News that China will allow local governments to use proceeds from special bonds as capital for investment projects came after the United States and Mexico reached a deal on Friday to avert U.S. tariffs on Mexican goods, supporting prices of copper and other metals. 1/8
Benchmark copper on the London Metal Exchange (LME) reached $5,956 a tonne in intraday trading before slipping back to finish only $2 up from Monday's close at $5,876.
Global stock markets rose while Chinese equities surged by about 3%.
Fears that trade disputes will damage economic growth and metals demand had helped to push down copper prices by 15% from an April high to a five-month low of $5,740 on Friday.

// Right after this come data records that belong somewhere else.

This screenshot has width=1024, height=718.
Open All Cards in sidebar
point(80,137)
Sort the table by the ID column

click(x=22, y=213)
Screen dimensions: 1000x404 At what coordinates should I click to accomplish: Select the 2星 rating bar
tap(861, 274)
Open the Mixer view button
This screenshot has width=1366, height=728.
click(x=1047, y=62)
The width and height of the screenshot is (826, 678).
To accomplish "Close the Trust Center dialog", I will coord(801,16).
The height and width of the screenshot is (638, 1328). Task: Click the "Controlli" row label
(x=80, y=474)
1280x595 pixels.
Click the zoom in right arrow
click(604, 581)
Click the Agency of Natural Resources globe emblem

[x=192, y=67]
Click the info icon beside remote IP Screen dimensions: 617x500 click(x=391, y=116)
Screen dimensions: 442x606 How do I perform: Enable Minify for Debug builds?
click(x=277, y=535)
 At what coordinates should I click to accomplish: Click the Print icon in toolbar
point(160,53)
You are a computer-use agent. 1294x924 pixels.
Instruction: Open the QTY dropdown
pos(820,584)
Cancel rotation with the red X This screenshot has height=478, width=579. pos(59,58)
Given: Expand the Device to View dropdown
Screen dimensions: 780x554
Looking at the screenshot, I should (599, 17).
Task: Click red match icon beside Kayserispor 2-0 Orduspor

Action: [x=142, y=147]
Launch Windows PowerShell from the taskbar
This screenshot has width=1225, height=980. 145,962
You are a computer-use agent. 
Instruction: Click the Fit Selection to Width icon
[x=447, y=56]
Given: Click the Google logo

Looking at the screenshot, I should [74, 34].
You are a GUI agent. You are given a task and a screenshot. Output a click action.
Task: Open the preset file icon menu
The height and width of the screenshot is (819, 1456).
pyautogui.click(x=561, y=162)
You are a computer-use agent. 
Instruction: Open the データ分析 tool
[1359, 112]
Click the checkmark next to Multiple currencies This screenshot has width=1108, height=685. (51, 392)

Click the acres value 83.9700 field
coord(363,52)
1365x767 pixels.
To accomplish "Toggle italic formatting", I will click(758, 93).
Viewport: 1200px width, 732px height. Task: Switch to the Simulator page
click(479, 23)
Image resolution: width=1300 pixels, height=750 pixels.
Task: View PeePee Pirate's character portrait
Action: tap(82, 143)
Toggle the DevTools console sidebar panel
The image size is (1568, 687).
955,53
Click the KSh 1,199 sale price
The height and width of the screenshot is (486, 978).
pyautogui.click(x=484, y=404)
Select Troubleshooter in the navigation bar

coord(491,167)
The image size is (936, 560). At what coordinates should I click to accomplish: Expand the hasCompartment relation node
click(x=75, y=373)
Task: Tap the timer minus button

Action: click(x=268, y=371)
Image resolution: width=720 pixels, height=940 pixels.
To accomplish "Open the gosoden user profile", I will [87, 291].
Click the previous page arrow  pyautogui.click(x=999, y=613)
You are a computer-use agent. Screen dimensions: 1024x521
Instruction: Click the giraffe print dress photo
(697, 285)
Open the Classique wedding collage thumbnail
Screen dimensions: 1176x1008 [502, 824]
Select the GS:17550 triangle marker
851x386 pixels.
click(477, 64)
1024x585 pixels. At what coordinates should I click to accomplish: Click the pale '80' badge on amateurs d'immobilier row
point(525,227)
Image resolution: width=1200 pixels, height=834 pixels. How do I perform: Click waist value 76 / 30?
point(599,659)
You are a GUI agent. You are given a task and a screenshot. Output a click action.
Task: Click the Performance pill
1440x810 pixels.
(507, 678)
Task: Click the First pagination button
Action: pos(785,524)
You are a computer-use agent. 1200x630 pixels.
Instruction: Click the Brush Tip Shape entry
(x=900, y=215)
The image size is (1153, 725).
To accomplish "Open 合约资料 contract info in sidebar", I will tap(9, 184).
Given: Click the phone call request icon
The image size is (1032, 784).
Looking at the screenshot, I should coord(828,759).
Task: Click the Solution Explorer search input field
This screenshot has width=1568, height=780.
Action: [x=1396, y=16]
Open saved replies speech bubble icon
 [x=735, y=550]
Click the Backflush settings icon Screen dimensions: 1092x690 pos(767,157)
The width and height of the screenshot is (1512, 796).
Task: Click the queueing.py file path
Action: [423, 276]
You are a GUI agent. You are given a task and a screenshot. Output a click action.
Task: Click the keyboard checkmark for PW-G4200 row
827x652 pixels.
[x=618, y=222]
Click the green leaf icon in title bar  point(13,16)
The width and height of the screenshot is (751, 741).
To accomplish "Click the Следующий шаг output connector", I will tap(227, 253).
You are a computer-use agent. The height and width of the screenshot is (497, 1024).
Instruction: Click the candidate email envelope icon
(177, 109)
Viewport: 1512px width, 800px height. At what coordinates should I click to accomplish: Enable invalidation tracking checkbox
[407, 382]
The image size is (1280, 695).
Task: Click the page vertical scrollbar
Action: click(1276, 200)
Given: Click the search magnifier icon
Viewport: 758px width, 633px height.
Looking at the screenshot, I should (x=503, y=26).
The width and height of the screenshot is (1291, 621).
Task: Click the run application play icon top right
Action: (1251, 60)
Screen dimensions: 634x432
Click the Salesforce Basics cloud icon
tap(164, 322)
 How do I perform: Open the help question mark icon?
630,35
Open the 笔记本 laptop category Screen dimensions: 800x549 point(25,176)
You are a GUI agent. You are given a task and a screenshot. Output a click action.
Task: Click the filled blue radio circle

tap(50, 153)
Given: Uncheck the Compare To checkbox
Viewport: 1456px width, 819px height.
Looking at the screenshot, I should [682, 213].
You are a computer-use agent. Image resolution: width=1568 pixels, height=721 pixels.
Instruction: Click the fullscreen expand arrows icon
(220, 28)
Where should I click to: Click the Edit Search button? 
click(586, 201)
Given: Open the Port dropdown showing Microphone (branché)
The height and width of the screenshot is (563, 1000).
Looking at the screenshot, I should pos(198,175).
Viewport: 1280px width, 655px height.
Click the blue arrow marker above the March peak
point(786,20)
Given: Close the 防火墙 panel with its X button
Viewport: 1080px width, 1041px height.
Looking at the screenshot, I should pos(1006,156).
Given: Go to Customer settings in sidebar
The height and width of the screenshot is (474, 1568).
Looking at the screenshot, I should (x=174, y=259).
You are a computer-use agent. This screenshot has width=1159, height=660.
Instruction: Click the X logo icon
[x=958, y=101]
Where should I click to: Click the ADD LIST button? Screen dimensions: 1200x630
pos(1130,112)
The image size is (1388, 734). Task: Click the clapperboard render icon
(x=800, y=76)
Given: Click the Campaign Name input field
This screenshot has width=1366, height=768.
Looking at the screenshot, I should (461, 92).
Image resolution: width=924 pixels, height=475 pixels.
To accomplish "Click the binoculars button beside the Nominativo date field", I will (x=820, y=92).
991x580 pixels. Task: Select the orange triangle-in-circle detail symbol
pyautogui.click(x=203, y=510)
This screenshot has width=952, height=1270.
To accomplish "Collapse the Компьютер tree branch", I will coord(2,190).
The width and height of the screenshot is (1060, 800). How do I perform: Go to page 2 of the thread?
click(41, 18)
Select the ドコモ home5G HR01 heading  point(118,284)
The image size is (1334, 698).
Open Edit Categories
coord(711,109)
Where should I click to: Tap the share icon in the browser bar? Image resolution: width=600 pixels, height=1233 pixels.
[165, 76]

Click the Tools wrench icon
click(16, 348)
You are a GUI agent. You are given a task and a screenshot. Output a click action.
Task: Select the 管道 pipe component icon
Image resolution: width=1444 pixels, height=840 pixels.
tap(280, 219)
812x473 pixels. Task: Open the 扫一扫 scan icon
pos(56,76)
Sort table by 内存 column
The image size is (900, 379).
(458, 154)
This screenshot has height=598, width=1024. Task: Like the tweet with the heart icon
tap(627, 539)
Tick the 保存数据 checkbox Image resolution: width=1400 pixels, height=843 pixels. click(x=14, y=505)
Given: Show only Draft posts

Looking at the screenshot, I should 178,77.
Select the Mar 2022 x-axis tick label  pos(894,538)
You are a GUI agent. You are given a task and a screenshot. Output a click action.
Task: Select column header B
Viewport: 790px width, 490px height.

"Optimism is stemming from talk of additional stimulus out of China," said Capital Economics analyst Ross Strachan.
"It's not a major surprise that markets have latched on to some positive news. It's been a bit of a bloodbath recently."
Strachan expects copper to end the year around current levels.
MEXICO: The United States and Mexico may explore additional steps next month to restrict illegal immigration from Central America, with the threat of tariffs hanging over Mexico.
CHINA: U.S. President Donald Trump on Tuesday defended the use of tariffs as part of his trade strategy while China vowed a tough response if the United States insists on escalating trade tensions amid ongoing negotiations.
YUAN: China's central bank said it will sell yuan-denominated bills in Hong Kong in late June, which some analysts said was aimed at stemming a sharp weakening in the currency.
DOLLAR: The dollar has weakened from last month's two-year highs, supporting metals by making them cheaper for buyers with other currencies.
CHINA PREMIUMS: Chinese Yangshan copper import premiums <SMM-CUYP-CN> have risen to $59 from two-year lows of $47 last month.
"As the premium has started to recover, we expect China's import appetite to recover again in June," said Argonaut Securities analyst Helen Lau.
LEAD: LME lead closed 1.3% up at $1,914 a tonne as the premium for cash metal over the three-month contract <MPB0-3> surged above $40, its highest since early 2017, before slipping back. A premium points to tight nearby supply.
Stocks of lead in LME-registered warehouses are near their lowest since 2009. <MPBSTX-TOTAL>
OTHER METALS: LME aluminum closed 0.2% up at $1,778 a tonne after touching a 29-month low on Monday. Zinc rose 1.3% to $2,506.50 and tin was down 0.4% at $19,160.
Nickel was not included in closing rings but was up 1.8% in electronic trading at $11,885.